Community Regeneration

3. Sarah McCarthy-Fry (Portsmouth, North) (Lab/Co-op): What recent steps her Department has taken to regenerate communities; and if she will make a statement. [214837]

The Secretary of State for Communities and Local Government (Hazel Blears): I today announced £500 million over the next three years for the new deal for communities partnerships, which, along with the working neighbourhoods fund, support areas in building better places to live and offering more opportunities for local people. We will shortly publish a new framework for regeneration that will demonstrate how we will build further on that success.

Sarah McCarthy-Fry: I thank the Secretary of State for that response. Does she agree that the best community-led generation happens when the people who live in those communities make the decisions? How much of the funding that she has just announced will be made available for capacity building and to support people who live in those communities so that they have the skills and confidence to take the lead in making decisions?

Hazel Blears: My hon. Friend is not only right, but has a great deal of personal experience in building capacity in her community so that people can shape their futures. I was delighted to visit with her recently the Hillside youth centre in Paulsgrove. She has mobilised local young people to rebuild their youth centre. I can reassure her that, for all the funds in the new deal for communities and the working neighbourhoods fund, it will be vital that we are there to help local people to make decisions and determine the future for themselves.

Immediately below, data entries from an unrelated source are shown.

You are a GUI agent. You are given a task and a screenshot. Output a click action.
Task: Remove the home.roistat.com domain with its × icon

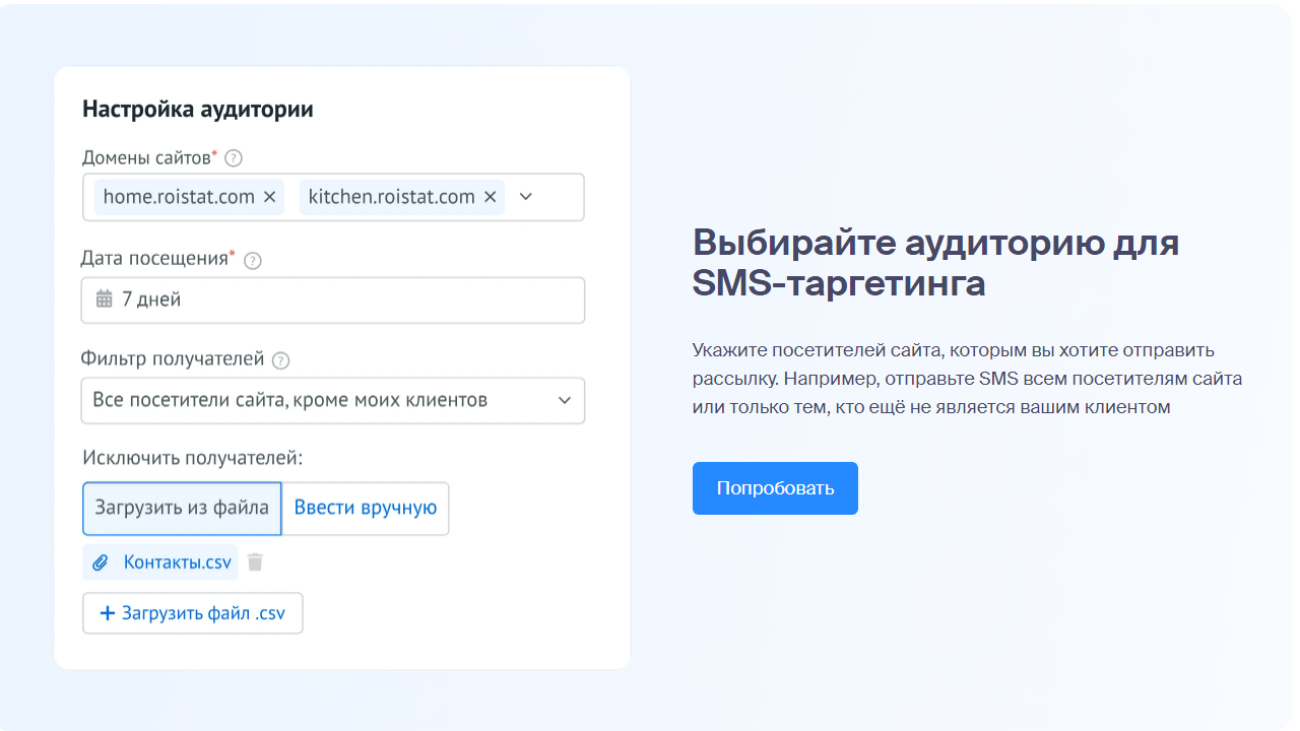[268, 197]
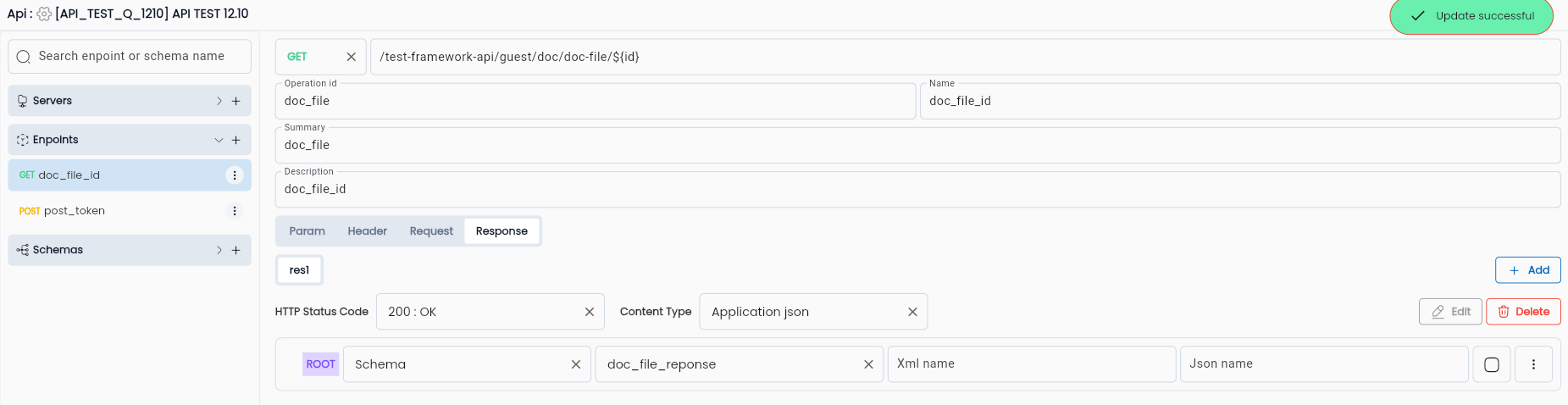Toggle the ROOT schema row checkbox
Viewport: 1568px width, 405px height.
(1492, 364)
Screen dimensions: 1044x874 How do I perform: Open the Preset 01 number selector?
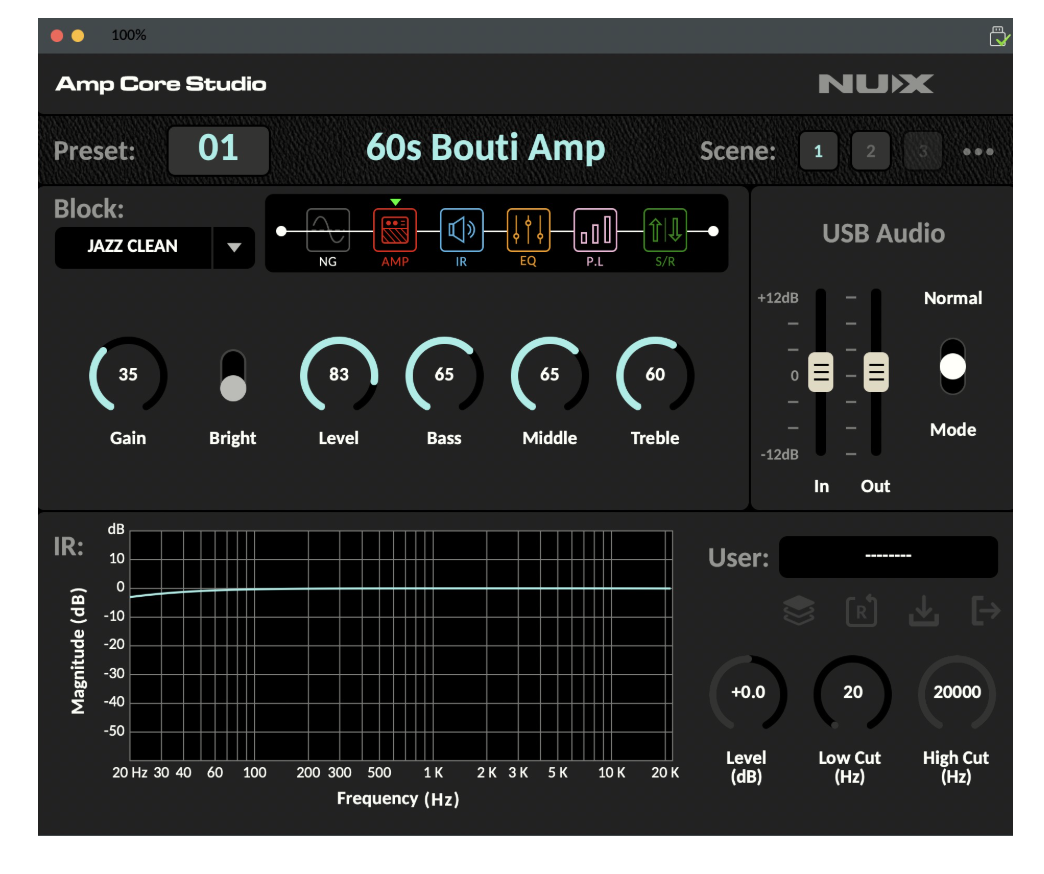218,150
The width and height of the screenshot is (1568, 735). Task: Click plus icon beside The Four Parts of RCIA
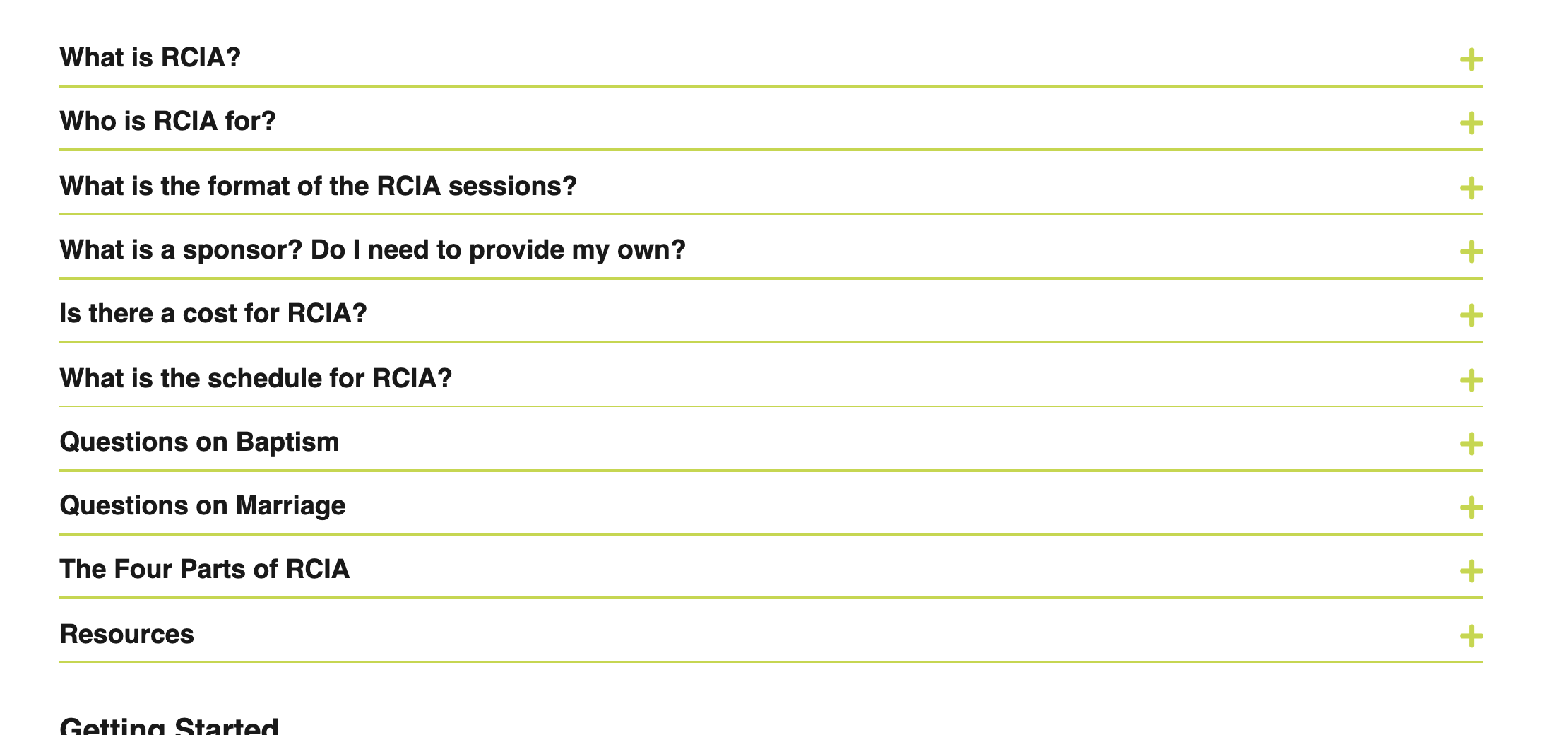click(1471, 571)
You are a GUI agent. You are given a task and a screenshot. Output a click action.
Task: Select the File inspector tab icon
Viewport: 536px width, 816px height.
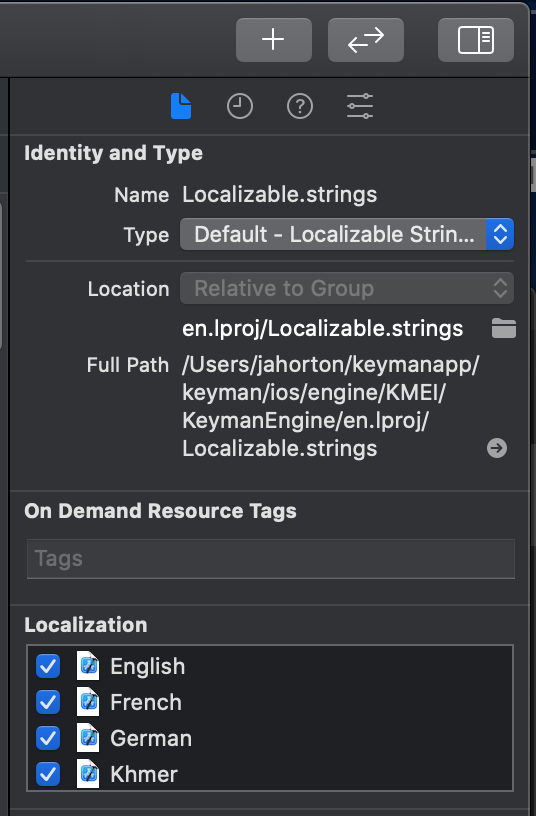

Michael Fabricant (Lichfield) (Con): Will the Secretary of State come, too, to places such as Burntwood and Chase Terrace and see how important it is to regenerate such areas? Housing on brownfield sites could be built to the highest ecological standards. Will she also come with me to Curborough and see just why it is totally impractical to try to build an eco-town in the middle of nowhere where no roads are available?

Hazel Blears: The hon. Gentleman tempts me, as ever, to spend time visiting the sites that he has identified.

Michael Fabricant: We could go on our motorbikes together.